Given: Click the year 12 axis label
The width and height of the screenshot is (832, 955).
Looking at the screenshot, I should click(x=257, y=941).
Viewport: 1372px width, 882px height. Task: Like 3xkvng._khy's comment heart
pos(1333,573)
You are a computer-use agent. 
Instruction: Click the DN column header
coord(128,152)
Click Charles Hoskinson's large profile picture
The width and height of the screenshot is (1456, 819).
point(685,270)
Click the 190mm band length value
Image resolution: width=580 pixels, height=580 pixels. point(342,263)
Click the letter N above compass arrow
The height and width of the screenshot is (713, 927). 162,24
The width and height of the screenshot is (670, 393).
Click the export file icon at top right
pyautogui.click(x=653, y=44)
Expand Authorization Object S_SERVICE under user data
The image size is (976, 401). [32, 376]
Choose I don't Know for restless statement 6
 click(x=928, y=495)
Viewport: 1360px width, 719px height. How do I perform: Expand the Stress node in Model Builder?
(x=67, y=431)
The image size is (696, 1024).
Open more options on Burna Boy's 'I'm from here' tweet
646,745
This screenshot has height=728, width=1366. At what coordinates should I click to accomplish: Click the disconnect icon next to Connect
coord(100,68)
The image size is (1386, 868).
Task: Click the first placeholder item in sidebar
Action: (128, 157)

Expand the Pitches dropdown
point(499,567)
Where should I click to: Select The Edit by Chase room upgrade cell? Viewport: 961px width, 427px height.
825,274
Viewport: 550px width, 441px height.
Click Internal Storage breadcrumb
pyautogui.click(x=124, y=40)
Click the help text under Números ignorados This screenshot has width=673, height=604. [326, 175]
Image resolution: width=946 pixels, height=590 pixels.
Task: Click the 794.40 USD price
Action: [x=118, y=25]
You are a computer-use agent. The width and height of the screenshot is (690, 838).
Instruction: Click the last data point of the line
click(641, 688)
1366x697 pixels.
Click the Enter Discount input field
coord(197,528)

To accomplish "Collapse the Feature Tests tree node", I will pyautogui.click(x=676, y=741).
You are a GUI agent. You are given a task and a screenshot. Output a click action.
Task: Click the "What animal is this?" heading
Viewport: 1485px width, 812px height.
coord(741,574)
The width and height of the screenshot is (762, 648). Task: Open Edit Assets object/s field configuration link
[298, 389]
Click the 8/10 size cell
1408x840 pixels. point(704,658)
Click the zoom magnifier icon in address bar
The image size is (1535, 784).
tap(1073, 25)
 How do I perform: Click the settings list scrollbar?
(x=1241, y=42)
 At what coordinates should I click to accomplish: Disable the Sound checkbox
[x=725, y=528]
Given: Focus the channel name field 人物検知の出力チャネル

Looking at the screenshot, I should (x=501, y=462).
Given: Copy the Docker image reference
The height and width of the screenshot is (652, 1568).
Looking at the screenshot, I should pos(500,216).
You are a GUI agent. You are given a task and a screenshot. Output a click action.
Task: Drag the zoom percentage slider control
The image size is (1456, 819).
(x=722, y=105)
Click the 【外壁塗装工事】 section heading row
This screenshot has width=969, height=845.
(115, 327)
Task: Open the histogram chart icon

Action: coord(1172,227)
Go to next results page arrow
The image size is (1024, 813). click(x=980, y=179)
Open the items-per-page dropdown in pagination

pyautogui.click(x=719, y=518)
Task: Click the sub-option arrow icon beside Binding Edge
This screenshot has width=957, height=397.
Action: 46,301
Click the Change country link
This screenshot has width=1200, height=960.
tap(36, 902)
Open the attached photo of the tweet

**What to produce**
Keeping each word as given, write out the material above.

**Final answer**
Given: Click the year 12 axis label
The width and height of the screenshot is (832, 955).
Looking at the screenshot, I should click(x=257, y=941).
Viewport: 1372px width, 882px height. Task: Like 3xkvng._khy's comment heart
pos(1333,573)
You are a computer-use agent. 
Instruction: Click the DN column header
coord(128,152)
Click Charles Hoskinson's large profile picture
The width and height of the screenshot is (1456, 819).
point(685,270)
Click the 190mm band length value
Image resolution: width=580 pixels, height=580 pixels. point(342,263)
Click the letter N above compass arrow
The height and width of the screenshot is (713, 927). 162,24
The width and height of the screenshot is (670, 393).
Click the export file icon at top right
pyautogui.click(x=653, y=44)
Expand Authorization Object S_SERVICE under user data
The image size is (976, 401). [32, 376]
Choose I don't Know for restless statement 6
 click(x=928, y=495)
Viewport: 1360px width, 719px height. How do I perform: Expand the Stress node in Model Builder?
(x=67, y=431)
The image size is (696, 1024).
Open more options on Burna Boy's 'I'm from here' tweet
646,745
This screenshot has height=728, width=1366. At what coordinates should I click to accomplish: Click the disconnect icon next to Connect
coord(100,68)
The image size is (1386, 868).
Task: Click the first placeholder item in sidebar
Action: (128, 157)

Expand the Pitches dropdown
point(499,567)
Where should I click to: Select The Edit by Chase room upgrade cell? Viewport: 961px width, 427px height.
825,274
Viewport: 550px width, 441px height.
Click Internal Storage breadcrumb
pyautogui.click(x=124, y=40)
Click the help text under Números ignorados This screenshot has width=673, height=604. [326, 175]
Image resolution: width=946 pixels, height=590 pixels.
Task: Click the 794.40 USD price
Action: [x=118, y=25]
You are a computer-use agent. The width and height of the screenshot is (690, 838).
Instruction: Click the last data point of the line
click(641, 688)
1366x697 pixels.
Click the Enter Discount input field
coord(197,528)

To accomplish "Collapse the Feature Tests tree node", I will pyautogui.click(x=676, y=741).
You are a GUI agent. You are given a task and a screenshot. Output a click action.
Task: Click the "What animal is this?" heading
Viewport: 1485px width, 812px height.
coord(741,574)
The width and height of the screenshot is (762, 648). Task: Open Edit Assets object/s field configuration link
[298, 389]
Click the 8/10 size cell
1408x840 pixels. point(704,658)
Click the zoom magnifier icon in address bar
The image size is (1535, 784).
tap(1073, 25)
 How do I perform: Click the settings list scrollbar?
(x=1241, y=42)
 At what coordinates should I click to accomplish: Disable the Sound checkbox
[x=725, y=528]
Given: Focus the channel name field 人物検知の出力チャネル

Looking at the screenshot, I should (x=501, y=462).
Given: Copy the Docker image reference
The height and width of the screenshot is (652, 1568).
Looking at the screenshot, I should pos(500,216).
You are a GUI agent. You are given a task and a screenshot. Output a click action.
Task: Drag the zoom percentage slider control
The image size is (1456, 819).
(x=722, y=105)
Click the 【外壁塗装工事】 section heading row
This screenshot has width=969, height=845.
(115, 327)
Task: Open the histogram chart icon

Action: coord(1172,227)
Go to next results page arrow
The image size is (1024, 813). click(x=980, y=179)
Open the items-per-page dropdown in pagination

pyautogui.click(x=719, y=518)
Task: Click the sub-option arrow icon beside Binding Edge
This screenshot has width=957, height=397.
Action: 46,301
Click the Change country link
This screenshot has width=1200, height=960.
tap(36, 902)
Open the attached photo of the tweet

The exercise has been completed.